Redesigning FutureLearn units to promote active learning
Two FutureLearn delivered units were recently redesigned to place an even greater emphasis on active learning. Leadership Practice with Impact (MPL700) and Leadership Challenges (MPL701) have been delivered fully online using the FutureLearn platform as part of the Master of Leadership, one of Deakin’s suite of Professional Practice Degrees.
Dr Melissa Parris (Senior Lecturer, Deakin Business School) and Jenny Pesina (Senior Educational Developer, Global Studio) led a team of staff from across the Deakin Business School and Global Studio to restructure the units and review the various student learning activities included in the ‘Your tasks’ section. The team completed the redesign while working remotely, using the online visual collaboration platform Miro to initiate a rigorous design process and collaborating using Microsoft Teams.
The ‘Your task’ section
The ‘Your tasks’ section included in Deakin’s FutureLearn courses is where a student will find activities designed to deepen their understanding of the unit. The ‘Your task’ section of MPL700 and MPL701 has now been re-designed to further promote active learning through reflection and conversation. Activities have been mapped across two main categories: ‘Reflective practice’ and ‘Share your ideas’.

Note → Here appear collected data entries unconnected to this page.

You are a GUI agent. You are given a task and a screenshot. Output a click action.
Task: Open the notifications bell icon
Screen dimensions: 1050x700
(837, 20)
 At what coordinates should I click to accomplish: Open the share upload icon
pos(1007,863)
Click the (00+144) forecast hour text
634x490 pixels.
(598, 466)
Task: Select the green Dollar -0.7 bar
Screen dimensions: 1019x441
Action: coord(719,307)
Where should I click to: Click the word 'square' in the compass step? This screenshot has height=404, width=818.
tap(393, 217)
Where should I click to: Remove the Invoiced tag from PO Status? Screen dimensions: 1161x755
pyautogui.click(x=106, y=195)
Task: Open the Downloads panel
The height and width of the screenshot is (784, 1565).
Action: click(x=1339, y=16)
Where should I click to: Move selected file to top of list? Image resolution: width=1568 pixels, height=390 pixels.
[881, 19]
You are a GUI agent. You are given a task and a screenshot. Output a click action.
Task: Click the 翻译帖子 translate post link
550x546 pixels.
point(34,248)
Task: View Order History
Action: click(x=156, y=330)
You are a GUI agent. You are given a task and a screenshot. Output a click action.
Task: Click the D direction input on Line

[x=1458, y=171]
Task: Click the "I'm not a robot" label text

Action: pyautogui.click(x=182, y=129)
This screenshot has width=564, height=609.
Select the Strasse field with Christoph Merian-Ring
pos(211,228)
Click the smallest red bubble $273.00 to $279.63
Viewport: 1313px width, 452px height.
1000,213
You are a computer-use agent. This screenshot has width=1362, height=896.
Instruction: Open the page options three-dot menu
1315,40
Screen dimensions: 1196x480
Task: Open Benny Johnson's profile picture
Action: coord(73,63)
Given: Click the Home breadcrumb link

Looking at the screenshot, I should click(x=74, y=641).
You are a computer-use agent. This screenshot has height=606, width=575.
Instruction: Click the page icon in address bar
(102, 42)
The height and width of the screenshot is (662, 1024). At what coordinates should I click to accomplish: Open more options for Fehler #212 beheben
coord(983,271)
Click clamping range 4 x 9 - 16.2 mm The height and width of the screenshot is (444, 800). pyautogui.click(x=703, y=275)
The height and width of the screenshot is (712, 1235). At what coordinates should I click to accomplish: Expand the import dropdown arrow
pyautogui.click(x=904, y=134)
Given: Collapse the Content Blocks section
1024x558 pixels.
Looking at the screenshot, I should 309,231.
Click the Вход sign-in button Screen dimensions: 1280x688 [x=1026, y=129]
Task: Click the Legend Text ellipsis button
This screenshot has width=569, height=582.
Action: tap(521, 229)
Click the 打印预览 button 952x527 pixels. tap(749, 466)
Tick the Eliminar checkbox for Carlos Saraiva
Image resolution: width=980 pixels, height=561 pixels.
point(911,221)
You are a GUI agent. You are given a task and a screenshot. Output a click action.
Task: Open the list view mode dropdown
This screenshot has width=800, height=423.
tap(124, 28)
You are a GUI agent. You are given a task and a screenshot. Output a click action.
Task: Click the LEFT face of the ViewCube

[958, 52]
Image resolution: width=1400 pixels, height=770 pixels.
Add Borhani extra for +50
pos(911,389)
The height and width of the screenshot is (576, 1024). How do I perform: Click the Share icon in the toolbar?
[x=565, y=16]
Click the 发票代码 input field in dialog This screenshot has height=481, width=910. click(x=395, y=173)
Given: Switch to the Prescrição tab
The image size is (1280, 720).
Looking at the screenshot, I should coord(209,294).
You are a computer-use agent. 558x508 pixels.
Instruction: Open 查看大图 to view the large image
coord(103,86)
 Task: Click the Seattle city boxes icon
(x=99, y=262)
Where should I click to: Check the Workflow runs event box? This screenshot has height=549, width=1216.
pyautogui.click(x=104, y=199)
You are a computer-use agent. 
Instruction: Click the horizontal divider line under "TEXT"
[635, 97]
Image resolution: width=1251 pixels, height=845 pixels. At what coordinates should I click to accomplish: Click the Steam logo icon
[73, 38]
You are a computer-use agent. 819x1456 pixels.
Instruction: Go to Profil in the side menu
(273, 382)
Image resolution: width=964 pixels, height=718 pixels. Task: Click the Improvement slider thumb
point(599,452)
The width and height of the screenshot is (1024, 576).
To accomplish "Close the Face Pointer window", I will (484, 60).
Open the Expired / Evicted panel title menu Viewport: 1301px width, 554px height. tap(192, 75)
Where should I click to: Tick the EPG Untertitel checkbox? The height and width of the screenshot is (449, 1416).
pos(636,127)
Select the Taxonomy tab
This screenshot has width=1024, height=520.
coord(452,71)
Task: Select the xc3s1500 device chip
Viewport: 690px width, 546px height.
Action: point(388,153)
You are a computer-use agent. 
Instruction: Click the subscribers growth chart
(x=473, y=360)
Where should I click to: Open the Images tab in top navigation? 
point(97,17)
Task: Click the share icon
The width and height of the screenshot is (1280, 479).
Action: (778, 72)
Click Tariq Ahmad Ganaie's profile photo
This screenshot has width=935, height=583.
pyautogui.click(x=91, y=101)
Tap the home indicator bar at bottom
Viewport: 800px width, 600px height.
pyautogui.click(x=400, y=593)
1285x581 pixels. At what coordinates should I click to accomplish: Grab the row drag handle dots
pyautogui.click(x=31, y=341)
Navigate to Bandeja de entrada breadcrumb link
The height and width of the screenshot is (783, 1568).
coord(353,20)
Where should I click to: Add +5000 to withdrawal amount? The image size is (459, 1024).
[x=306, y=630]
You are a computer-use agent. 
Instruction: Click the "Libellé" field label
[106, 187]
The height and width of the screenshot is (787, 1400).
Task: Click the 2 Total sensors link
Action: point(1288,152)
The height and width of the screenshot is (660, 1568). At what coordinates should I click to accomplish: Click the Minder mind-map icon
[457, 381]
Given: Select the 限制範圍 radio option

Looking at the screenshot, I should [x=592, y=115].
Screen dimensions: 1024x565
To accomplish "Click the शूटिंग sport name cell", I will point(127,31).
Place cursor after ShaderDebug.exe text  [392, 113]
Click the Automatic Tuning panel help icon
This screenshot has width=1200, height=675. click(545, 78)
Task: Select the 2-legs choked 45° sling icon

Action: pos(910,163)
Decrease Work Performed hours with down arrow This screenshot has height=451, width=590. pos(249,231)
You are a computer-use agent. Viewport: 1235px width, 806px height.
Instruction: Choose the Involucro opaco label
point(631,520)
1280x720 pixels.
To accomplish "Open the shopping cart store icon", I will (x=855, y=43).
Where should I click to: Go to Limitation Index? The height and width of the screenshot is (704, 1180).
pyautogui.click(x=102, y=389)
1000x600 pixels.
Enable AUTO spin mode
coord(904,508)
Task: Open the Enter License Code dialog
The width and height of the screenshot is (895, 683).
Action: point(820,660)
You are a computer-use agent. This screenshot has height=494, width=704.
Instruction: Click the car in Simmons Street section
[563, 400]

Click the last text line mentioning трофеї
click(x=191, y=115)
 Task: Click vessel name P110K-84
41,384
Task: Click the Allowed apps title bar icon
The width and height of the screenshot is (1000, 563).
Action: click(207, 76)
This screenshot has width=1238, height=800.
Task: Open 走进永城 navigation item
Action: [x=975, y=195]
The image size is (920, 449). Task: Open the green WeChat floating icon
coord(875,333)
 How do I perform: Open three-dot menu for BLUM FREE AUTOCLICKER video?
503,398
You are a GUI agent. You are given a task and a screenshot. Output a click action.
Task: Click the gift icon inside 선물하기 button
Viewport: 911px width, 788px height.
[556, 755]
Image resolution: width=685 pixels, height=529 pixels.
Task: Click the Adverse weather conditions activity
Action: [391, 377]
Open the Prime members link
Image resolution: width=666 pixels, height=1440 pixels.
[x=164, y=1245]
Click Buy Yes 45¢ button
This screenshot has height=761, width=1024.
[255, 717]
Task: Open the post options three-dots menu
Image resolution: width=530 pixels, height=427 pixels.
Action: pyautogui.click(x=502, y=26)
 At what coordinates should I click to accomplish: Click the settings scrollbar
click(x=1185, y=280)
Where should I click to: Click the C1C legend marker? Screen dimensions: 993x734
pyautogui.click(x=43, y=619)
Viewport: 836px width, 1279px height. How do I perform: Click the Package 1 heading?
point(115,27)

The purpose of ‘Reflective practice’ activities is to invite self-reflection on what has been learnt so far through asking a question or describing a scenario. These tasks also assist with student preparation for the assessment, where students commonly draw on their own experiences to demonstrate their learning.
‘We know that reflective practice is integral to deep learning, encouraging students to think critically about both their own experiences and the theory they are learning’, said Dr Melissa Parris. ‘It is one of the skills we want to encourage for lifelong learning beyond these units. One well-known author on leadership, Professor Warren Bennis, also emphasised the importance of reflection for leadership practice:
Experiences aren’t truly yours until you think about them, analyse them, examine them, question them, reﬂect on them, and ﬁnally understand them. The point … is to use your experiences rather than be used by them … (Bennis 2009, p.92)
‘Share your ideas’ invites students to join in a discussion with peers by commenting and responding to the existing discussion threads. This provides an extra dimension to self-reflection, allowing the students to engage in a collaborative discussion on challenging concepts and problem solving.
‘In the largely self-paced learning environment on FutureLearn, the ‘Share your ideas’ activities are key to active and collaborative learning’, said Dr Parris. ‘These activities can cover current and/or provocative issues and allow students to collaboratively consider different options and the implications for different contexts.’
From the educators’ perspective, this new structure provides a more focused approach to online moderation and student support mechanisms. The range of ‘Share your ideas’ activities means educators have the opportunity to check student understanding of the content and provide further clarification where needed, encourage critical discussion, and propose extension questions for those seeking more knowledge.
Bennis, W. (2009). On becoming a leader: The leadership classic–updated and expanded. Basic Books.